Factotum
- First edition cover
- Author: Charles Bukowski
- Language: English
- Genre: Autobiographical
- Publisher: Black Sparrow Press
- Publication date: 1975
- Publication place: United States
- Media type: Print
- Pages: 208
- ISBN: 0-06184-241-9
- OCLC: 24473336
- Dewey Decimal: 813.54
- LC Class: PS3552.U4
- Preceded by: Post Office
- Followed by: Women

= Factotum (novel) =

1975 novel by Charles Bukowski

Factotum (1975) is a picaresque novel by American author Charles Bukowski. It is Bukowski’s second novel and a prequel to Post Office.

==Plot==
Set in the 1940s, the plot follows Henry Chinaski, Bukowski's perpetually unemployed, alcoholic alter ego, who has been rejected from the World War II draft and makes his way from one menial job to the next (hence a factotum). After getting into a fight with his father, Chinaski drifts through the seedy city streets of lower-class Los Angeles and other American cities in search of a job that will not come between him and his first love: writing. Much of the novel is dedicated to describing various menial jobs that Chinaski temporarily holds during the USA’s WWII economic boom. Even though some of Chinaski's jobs and colleagues are described with great detail, they all eventually end with him either abruptly leaving or being fired.

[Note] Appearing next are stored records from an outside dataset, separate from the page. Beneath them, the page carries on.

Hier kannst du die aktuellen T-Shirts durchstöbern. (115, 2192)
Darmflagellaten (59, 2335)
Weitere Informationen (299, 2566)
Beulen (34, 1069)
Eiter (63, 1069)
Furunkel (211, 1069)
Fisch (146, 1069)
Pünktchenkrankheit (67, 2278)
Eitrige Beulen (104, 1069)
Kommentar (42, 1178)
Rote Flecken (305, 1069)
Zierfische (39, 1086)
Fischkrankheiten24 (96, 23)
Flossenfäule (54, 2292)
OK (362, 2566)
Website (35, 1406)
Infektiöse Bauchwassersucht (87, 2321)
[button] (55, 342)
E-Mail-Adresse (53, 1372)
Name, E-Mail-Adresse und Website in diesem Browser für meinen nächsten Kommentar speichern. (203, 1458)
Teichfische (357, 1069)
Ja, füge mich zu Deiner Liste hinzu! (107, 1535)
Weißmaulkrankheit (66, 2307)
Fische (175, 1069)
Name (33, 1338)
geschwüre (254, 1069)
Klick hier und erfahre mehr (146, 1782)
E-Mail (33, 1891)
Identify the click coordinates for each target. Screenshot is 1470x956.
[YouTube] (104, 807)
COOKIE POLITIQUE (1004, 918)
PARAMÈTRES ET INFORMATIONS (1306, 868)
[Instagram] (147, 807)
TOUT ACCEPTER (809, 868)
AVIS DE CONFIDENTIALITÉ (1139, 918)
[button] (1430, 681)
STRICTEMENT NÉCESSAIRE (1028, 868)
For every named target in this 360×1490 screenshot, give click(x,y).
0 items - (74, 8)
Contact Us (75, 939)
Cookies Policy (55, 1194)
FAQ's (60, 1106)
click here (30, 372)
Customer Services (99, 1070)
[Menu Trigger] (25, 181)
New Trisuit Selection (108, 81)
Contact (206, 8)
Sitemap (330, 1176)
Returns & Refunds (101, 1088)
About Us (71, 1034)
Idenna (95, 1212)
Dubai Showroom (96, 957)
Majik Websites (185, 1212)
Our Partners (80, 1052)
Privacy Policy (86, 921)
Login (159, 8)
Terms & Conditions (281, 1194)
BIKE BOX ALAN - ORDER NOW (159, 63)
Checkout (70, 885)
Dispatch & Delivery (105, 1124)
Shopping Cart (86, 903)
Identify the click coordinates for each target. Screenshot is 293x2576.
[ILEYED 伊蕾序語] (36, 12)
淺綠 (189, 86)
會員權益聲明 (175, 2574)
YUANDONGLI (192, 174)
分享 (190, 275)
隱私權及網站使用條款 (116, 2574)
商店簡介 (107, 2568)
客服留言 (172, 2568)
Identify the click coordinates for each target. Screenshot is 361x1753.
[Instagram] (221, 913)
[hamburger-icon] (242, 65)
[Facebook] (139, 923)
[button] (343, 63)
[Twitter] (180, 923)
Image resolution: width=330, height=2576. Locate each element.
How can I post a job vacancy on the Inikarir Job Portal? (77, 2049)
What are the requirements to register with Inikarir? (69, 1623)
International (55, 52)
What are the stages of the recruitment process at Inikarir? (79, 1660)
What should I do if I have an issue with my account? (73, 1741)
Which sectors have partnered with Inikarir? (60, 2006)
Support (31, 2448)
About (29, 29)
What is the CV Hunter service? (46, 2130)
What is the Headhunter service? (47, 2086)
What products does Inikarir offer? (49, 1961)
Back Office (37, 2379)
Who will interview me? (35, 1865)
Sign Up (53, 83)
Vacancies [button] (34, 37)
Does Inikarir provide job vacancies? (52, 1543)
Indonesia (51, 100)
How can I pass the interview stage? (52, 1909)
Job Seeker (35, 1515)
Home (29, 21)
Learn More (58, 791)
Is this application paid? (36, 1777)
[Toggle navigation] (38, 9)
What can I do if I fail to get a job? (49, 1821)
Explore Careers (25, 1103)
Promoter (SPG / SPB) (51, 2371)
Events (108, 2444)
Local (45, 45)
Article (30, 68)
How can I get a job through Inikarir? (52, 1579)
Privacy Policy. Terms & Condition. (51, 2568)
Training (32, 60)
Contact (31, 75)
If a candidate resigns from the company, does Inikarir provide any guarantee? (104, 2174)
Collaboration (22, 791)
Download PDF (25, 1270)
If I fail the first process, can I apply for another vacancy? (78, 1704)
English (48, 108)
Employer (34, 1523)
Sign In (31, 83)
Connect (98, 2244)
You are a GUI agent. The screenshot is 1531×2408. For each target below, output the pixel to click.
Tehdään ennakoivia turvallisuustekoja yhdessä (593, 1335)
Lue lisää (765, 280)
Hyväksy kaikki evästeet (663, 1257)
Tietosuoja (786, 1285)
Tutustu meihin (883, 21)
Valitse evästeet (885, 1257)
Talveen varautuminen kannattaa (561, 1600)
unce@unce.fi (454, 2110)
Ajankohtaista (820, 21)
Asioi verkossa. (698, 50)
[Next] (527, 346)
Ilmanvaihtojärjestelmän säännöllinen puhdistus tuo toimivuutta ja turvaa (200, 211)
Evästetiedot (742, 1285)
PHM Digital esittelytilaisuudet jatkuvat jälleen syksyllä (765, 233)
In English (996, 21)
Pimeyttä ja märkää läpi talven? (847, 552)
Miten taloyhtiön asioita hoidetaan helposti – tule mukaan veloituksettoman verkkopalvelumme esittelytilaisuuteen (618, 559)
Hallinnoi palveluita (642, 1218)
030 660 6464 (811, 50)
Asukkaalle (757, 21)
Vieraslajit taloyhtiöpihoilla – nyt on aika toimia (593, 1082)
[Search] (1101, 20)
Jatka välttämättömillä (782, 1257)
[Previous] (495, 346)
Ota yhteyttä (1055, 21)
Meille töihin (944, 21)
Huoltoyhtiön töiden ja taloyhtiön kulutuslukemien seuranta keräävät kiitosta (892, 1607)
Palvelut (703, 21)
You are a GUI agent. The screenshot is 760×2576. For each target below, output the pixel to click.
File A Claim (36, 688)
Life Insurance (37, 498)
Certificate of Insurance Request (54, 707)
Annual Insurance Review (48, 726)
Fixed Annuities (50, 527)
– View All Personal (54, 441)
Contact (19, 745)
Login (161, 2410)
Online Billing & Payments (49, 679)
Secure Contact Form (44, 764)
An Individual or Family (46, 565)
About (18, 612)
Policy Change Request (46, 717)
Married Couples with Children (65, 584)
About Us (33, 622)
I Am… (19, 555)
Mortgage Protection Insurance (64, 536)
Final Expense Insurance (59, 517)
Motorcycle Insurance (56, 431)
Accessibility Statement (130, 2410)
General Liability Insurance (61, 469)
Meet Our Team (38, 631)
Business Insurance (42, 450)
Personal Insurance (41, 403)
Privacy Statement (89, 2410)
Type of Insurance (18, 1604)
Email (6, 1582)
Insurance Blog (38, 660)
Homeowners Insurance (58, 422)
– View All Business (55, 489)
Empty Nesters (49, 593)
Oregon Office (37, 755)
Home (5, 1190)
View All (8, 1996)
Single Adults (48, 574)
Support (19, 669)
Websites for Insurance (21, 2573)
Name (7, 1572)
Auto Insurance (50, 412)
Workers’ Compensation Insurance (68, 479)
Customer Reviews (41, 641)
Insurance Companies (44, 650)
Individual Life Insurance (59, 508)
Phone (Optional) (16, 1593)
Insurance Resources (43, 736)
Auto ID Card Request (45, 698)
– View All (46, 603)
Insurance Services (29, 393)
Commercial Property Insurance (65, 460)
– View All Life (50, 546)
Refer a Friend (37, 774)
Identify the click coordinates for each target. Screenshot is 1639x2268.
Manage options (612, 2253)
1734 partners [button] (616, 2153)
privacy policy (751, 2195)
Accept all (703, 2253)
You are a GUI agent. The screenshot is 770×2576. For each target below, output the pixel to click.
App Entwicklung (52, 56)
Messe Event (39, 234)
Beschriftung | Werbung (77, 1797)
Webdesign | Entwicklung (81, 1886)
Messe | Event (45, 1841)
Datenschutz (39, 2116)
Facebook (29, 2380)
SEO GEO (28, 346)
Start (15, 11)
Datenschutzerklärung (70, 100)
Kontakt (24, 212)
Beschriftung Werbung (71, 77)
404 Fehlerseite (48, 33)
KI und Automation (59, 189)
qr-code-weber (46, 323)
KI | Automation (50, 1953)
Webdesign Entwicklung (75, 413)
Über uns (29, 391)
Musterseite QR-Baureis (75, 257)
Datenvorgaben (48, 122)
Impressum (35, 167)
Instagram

He is consistently rejected by the only publishing house he respects but is driven to continue by the knowledge that he could do better than the authors they publish. Chinaski begins sleeping with fellow barfly Jan, a kindred spirit he meets while drowning his sorrows at a bar. When a brief stint as a bookie finds him abandoned by the only woman with whom he is able to relate, a fling with gold-digging floosie Laura finds him once again falling into a morose state of perpetual drunkenness and unemployment.

==Film adaptation==
Factotum was adapted into a film of the same name in 2005, directed by Bent Hamer and starring Matt Dillon, Lili Taylor and Marisa Tomei.